Absolute Equality and Colorblindness

Reading Niebuhr (the compilation edited by D.B. Robertson entitled Love and Justice) I’ve come across much that has "made sense" to me around the concepts of love and justice.  Of course I’m not sure how Niebuhrian I am as I don’t agree with his fundamental principles of original sin and love for Jesus dying on the Cross.  Anyways…in thinking about the idea of Colorblindness, the notion that we have no meritious or meaningful value or function based upon our racial/cultural/ethnic "color", has always been troublesome for me.  I find it connected to Niebuhr’s understanding of equality, which he asserts is the regulative principle of justice, yet is an unworthy social goal in absolute terms. 

The ideal of equality is a valuable and necessary standard to hold over social inequalities and power disparities of all kinds, from those in family relations to those in interntional relations.  Absolute equality is not a meaningful social goal.  This is true because there are certain inevitable inequalities associated with function in society and because actual social institutions or historical circumstances make the abstract ideal meaningless when itis used in an "all or nothing" sense.
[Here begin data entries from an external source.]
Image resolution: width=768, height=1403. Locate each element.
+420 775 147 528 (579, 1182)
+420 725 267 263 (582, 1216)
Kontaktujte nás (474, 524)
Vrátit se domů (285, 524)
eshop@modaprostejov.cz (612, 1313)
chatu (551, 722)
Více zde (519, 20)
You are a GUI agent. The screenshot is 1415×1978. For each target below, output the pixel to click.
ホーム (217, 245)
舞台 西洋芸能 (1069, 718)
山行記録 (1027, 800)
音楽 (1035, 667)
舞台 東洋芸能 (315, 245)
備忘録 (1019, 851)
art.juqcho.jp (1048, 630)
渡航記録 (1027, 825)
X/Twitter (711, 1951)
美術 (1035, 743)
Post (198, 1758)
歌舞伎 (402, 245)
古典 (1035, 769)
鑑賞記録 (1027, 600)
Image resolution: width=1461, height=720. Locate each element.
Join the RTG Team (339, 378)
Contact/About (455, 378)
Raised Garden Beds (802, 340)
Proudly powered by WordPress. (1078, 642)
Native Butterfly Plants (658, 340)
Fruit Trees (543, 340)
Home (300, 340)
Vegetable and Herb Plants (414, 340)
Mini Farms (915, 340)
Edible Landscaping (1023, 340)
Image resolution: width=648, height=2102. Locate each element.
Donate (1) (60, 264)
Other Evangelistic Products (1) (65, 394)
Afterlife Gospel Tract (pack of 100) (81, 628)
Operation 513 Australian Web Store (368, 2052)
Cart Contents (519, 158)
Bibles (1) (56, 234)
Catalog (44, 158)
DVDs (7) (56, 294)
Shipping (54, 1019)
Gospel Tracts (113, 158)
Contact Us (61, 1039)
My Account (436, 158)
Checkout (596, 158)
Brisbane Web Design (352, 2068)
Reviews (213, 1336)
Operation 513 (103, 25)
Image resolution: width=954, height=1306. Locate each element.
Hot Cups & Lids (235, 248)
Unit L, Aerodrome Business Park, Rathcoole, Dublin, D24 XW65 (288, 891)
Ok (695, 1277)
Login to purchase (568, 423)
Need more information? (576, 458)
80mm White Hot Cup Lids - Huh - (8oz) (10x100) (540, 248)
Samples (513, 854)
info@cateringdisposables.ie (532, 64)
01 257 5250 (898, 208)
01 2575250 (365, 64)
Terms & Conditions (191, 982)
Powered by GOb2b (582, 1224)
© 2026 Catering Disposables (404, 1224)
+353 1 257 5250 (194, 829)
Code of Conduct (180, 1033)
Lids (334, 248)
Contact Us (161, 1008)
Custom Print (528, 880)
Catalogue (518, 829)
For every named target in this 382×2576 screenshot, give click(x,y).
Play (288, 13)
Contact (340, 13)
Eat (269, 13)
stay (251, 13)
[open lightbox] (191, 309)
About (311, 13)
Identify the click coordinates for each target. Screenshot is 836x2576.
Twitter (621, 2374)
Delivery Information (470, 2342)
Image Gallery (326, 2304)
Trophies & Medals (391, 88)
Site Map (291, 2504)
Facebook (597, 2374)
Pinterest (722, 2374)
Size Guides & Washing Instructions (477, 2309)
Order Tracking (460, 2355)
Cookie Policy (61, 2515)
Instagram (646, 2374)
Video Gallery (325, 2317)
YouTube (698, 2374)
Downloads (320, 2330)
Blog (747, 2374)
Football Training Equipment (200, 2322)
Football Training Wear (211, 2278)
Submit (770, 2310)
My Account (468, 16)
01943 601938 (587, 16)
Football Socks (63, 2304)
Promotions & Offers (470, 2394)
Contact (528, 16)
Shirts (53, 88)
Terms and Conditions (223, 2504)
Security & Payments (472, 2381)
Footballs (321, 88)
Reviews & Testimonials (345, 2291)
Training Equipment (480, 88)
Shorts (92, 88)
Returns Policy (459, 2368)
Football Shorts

Colorblindness does seem to fall into the "all or nothing" category when I’ve experienced the label used.  I think that there are degrees to which Colorblindess has an appropriate use, i.e. in the ways defined by our anti-discrimination laws, in fostering cross-cultural relations.  However absolute Colorblindess is not grounded in a realistic (so Niebuhrian!) understanding of societies history and practice around race and racism.